Lib said, “May I interrupt? Don’t look at me that way, Randy. I’m not trying to interfere in your business. I just wanted to say I brought the Admiral’s coffee. While you’re talking, I thought I’d boil water and make a cup for him.”

The Admiral said, absently, “Kettle’s in the fireplace.”

She went into the living room. It was silly, but sometimes the Admiral irritated her. The Admiral made her feel like a mess boy.

Sam Hazzard laid the automatic sixteen gently on the desk.

“Ever since I heard about it, I’ve been thinking,” he said. “You have to go get them. They won’t come to you. Not only that, they may be a hundred miles from here by now.”

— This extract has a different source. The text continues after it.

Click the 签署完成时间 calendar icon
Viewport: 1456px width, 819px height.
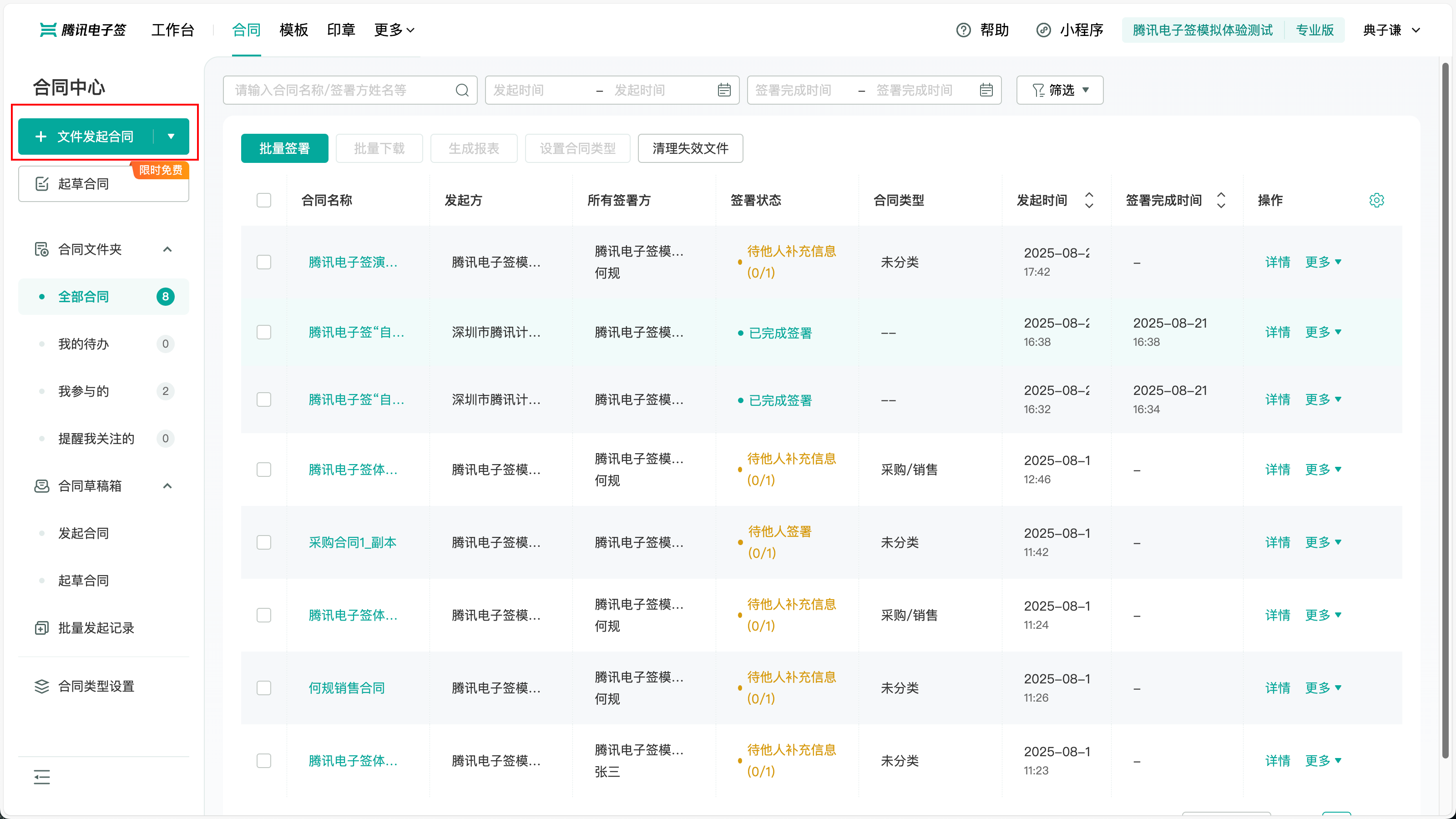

“I think they’re right around here,” Randy said. “One of the gang was a local drugstore cowboy, now toting two real guns. And they don’t have enough gas to get far. I think they’ll try to score a few more times before they move on. Even when they’re gone, others will come. We have the problem whether it’s this particular gang or another gang. I’m going to try to form a provisional company.”

“Vigilantes?”

“No. A company under martial law. So far as I know I’m the only active Army Reserve officer in town so I guess it’s up to me.”

“Then what do you do?”

Lib came in and set a cup beside each of them. She found a clear space at the far end of the room-length desk, boosted herself up, and attempted to appear inconspicuous.

“Suppose I organized a patrol on foot? Set up roadblocks?” Randy suggested.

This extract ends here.